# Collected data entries
───
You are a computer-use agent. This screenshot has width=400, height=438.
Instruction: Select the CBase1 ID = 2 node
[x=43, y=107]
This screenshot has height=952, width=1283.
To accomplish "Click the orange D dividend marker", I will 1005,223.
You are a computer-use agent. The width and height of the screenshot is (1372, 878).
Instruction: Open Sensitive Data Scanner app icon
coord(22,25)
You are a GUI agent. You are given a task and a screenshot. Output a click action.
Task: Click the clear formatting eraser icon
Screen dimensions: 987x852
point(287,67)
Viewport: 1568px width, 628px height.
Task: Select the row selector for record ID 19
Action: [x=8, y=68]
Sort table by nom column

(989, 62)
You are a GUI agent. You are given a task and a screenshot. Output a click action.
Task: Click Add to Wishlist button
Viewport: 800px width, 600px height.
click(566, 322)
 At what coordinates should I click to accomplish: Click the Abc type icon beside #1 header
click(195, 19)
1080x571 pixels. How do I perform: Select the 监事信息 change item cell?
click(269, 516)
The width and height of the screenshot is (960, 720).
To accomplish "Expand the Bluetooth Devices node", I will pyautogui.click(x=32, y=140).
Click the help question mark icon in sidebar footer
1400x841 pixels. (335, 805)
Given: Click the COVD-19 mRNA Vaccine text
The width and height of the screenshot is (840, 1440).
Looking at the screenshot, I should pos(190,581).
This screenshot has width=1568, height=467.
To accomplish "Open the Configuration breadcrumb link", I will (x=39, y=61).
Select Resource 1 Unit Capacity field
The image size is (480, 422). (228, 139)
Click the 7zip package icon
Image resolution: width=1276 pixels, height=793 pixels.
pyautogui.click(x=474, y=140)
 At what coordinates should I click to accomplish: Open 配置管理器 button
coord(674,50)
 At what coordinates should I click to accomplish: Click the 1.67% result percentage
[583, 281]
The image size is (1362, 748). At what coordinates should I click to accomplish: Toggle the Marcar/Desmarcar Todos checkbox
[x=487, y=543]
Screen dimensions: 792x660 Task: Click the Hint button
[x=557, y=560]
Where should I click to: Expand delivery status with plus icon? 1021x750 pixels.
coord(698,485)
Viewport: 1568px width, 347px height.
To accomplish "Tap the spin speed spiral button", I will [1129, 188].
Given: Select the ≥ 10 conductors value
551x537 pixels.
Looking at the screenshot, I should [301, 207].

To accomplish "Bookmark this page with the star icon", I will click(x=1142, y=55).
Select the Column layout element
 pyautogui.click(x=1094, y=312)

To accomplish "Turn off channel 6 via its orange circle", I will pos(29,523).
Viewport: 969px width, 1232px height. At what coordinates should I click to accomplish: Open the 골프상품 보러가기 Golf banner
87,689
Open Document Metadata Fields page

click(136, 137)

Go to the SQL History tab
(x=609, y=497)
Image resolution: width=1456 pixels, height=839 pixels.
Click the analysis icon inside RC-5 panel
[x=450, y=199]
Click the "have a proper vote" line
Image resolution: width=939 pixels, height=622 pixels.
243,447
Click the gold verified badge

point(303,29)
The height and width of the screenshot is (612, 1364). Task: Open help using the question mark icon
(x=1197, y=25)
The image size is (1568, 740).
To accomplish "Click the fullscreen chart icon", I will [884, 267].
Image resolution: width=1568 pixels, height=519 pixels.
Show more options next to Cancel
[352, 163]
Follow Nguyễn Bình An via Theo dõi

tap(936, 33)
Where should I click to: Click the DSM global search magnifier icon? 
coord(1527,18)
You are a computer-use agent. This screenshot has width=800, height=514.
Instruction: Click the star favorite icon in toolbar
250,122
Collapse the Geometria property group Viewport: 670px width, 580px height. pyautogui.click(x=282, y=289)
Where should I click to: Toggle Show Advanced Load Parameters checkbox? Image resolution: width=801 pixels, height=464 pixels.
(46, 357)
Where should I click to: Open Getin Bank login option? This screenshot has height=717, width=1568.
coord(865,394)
───
# PROBLEM REQUIREMENTS
Keep to the lines above, from the first one through the line where "You are a computer-use agent. The" appears, and copy them exactly.

# OUTPUT OF THE TASK
You are a computer-use agent. This screenshot has width=400, height=438.
Instruction: Select the CBase1 ID = 2 node
[x=43, y=107]
This screenshot has height=952, width=1283.
To accomplish "Click the orange D dividend marker", I will 1005,223.
You are a computer-use agent. The width and height of the screenshot is (1372, 878).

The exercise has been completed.